**WHAT IS REQUIRED**
Present every line of the records below as a Markdown table with the columns Number and Text, numbering each row and omitting blank lines.
## start LISTED RECORDS
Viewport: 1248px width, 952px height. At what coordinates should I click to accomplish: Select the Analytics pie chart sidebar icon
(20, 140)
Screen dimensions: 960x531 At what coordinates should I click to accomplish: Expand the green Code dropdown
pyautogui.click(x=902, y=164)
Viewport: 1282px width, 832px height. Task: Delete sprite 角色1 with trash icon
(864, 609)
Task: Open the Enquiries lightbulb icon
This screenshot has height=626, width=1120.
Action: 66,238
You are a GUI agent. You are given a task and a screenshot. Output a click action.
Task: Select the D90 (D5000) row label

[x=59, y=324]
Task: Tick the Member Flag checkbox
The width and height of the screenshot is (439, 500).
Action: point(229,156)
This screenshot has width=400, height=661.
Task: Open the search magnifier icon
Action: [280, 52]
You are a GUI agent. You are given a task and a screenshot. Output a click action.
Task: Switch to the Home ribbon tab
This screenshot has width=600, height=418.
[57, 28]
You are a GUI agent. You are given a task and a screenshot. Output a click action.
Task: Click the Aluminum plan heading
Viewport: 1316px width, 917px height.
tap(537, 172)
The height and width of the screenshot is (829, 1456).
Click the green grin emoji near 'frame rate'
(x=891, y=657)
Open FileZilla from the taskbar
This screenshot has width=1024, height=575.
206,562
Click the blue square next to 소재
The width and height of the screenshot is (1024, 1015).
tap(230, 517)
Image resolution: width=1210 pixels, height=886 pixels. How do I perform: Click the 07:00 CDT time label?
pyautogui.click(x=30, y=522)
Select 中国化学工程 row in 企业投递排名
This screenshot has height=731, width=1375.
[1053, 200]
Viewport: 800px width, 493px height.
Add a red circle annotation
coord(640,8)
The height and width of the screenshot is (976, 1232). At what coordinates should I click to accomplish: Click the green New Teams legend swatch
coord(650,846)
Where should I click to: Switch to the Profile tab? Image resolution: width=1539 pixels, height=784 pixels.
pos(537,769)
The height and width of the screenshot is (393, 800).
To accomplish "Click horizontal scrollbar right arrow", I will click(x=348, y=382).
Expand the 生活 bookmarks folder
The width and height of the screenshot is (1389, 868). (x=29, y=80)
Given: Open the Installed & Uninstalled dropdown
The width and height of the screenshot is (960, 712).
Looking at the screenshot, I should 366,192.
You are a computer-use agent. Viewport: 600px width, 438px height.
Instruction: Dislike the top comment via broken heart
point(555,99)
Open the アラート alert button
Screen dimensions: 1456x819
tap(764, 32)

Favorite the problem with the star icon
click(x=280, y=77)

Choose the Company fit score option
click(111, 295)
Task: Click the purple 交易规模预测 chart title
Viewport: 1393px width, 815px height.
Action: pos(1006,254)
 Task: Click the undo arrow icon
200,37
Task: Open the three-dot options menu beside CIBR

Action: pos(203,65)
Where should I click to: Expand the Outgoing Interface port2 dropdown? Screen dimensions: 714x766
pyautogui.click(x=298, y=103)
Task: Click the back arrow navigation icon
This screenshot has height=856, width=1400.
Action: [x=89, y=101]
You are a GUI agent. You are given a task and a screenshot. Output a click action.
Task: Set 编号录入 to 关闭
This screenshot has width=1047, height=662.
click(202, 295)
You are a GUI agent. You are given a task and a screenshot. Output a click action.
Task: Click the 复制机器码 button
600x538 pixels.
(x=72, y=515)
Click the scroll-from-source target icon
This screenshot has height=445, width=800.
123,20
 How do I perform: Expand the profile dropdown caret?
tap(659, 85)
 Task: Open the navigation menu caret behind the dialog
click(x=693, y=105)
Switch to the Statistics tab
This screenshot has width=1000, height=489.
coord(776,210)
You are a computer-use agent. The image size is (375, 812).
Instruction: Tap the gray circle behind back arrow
## end LISTED RECORDS
**WORKED SOLUTION**
| Number | Text |
|---|---|
| 1 | Viewport: 1248px width, 952px height. At what coordinates should I click to accomplish: Select the Analytics pie chart sidebar icon |
| 2 | (20, 140) |
| 3 | Screen dimensions: 960x531 At what coordinates should I click to accomplish: Expand the green Code dropdown |
| 4 | pyautogui.click(x=902, y=164) |
| 5 | Viewport: 1282px width, 832px height. Task: Delete sprite 角色1 with trash icon |
| 6 | (864, 609) |
| 7 | Task: Open the Enquiries lightbulb icon |
| 8 | This screenshot has height=626, width=1120. |
| 9 | Action: 66,238 |
| 10 | You are a GUI agent. You are given a task and a screenshot. Output a click action. |
| 11 | Task: Select the D90 (D5000) row label |
| 12 | [x=59, y=324] |
| 13 | Task: Tick the Member Flag checkbox |
| 14 | The width and height of the screenshot is (439, 500). |
| 15 | Action: point(229,156) |
| 16 | This screenshot has width=400, height=661. |
| 17 | Task: Open the search magnifier icon |
| 18 | Action: [280, 52] |
| 19 | You are a GUI agent. You are given a task and a screenshot. Output a click action. |
| 20 | Task: Switch to the Home ribbon tab |
| 21 | This screenshot has width=600, height=418. |
| 22 | [57, 28] |
| 23 | You are a GUI agent. You are given a task and a screenshot. Output a click action. |
| 24 | Task: Click the Aluminum plan heading |
| 25 | Viewport: 1316px width, 917px height. |
| 26 | tap(537, 172) |
| 27 | The height and width of the screenshot is (829, 1456). |
| 28 | Click the green grin emoji near 'frame rate' |
| 29 | (x=891, y=657) |
| 30 | Open FileZilla from the taskbar |
| 31 | This screenshot has width=1024, height=575. |
| 32 | 206,562 |
| 33 | Click the blue square next to 소재 |
| 34 | The width and height of the screenshot is (1024, 1015). |
| 35 | tap(230, 517) |
| 36 | Image resolution: width=1210 pixels, height=886 pixels. How do I perform: Click the 07:00 CDT time label? |
| 37 | pyautogui.click(x=30, y=522) |
| 38 | Select 中国化学工程 row in 企业投递排名 |
| 39 | This screenshot has height=731, width=1375. |
| 40 | [1053, 200] |
| 41 | Viewport: 800px width, 493px height. |
| 42 | Add a red circle annotation |
| 43 | coord(640,8) |
| 44 | The height and width of the screenshot is (976, 1232). At what coordinates should I click to accomplish: Click the green New Teams legend swatch |
| 45 | coord(650,846) |
| 46 | Where should I click to: Switch to the Profile tab? Image resolution: width=1539 pixels, height=784 pixels. |
| 47 | pos(537,769) |
| 48 | The height and width of the screenshot is (393, 800). |
| 49 | To accomplish "Click horizontal scrollbar right arrow", I will click(x=348, y=382). |
| 50 | Expand the 生活 bookmarks folder |
| 51 | The width and height of the screenshot is (1389, 868). (x=29, y=80) |
| 52 | Given: Open the Installed & Uninstalled dropdown |
| 53 | The width and height of the screenshot is (960, 712). |
| 54 | Looking at the screenshot, I should 366,192. |
| 55 | You are a computer-use agent. Viewport: 600px width, 438px height. |
| 56 | Instruction: Dislike the top comment via broken heart |
| 57 | point(555,99) |
| 58 | Open the アラート alert button |
| 59 | Screen dimensions: 1456x819 |
| 60 | tap(764, 32) |
| 61 | Favorite the problem with the star icon |
| 62 | click(x=280, y=77) |
| 63 | Choose the Company fit score option |
| 64 | click(111, 295) |
| 65 | Task: Click the purple 交易规模预测 chart title |
| 66 | Viewport: 1393px width, 815px height. |
| 67 | Action: pos(1006,254) |
| 68 |  Task: Click the undo arrow icon |
| 69 | 200,37 |
| 70 | Task: Open the three-dot options menu beside CIBR |
| 71 | Action: pos(203,65) |
| 72 | Where should I click to: Expand the Outgoing Interface port2 dropdown? Screen dimensions: 714x766 |
| 73 | pyautogui.click(x=298, y=103) |
| 74 | Task: Click the back arrow navigation icon |
| 75 | This screenshot has height=856, width=1400. |
| 76 | Action: [x=89, y=101] |
| 77 | You are a GUI agent. You are given a task and a screenshot. Output a click action. |
| 78 | Task: Set 编号录入 to 关闭 |
| 79 | This screenshot has width=1047, height=662. |
| 80 | click(202, 295) |
| 81 | You are a GUI agent. You are given a task and a screenshot. Output a click action. |
| 82 | Task: Click the 复制机器码 button |
| 83 | 600x538 pixels. |
| 84 | (x=72, y=515) |
| 85 | Click the scroll-from-source target icon |
| 86 | This screenshot has height=445, width=800. |
| 87 | 123,20 |
| 88 |  How do I perform: Expand the profile dropdown caret? |
| 89 | tap(659, 85) |
| 90 |  Task: Open the navigation menu caret behind the dialog |
| 91 | click(x=693, y=105) |
| 92 | Switch to the Statistics tab |
| 93 | This screenshot has width=1000, height=489. |
| 94 | coord(776,210) |
| 95 | You are a computer-use agent. The image size is (375, 812). |
| 96 | Instruction: Tap the gray circle behind back arrow |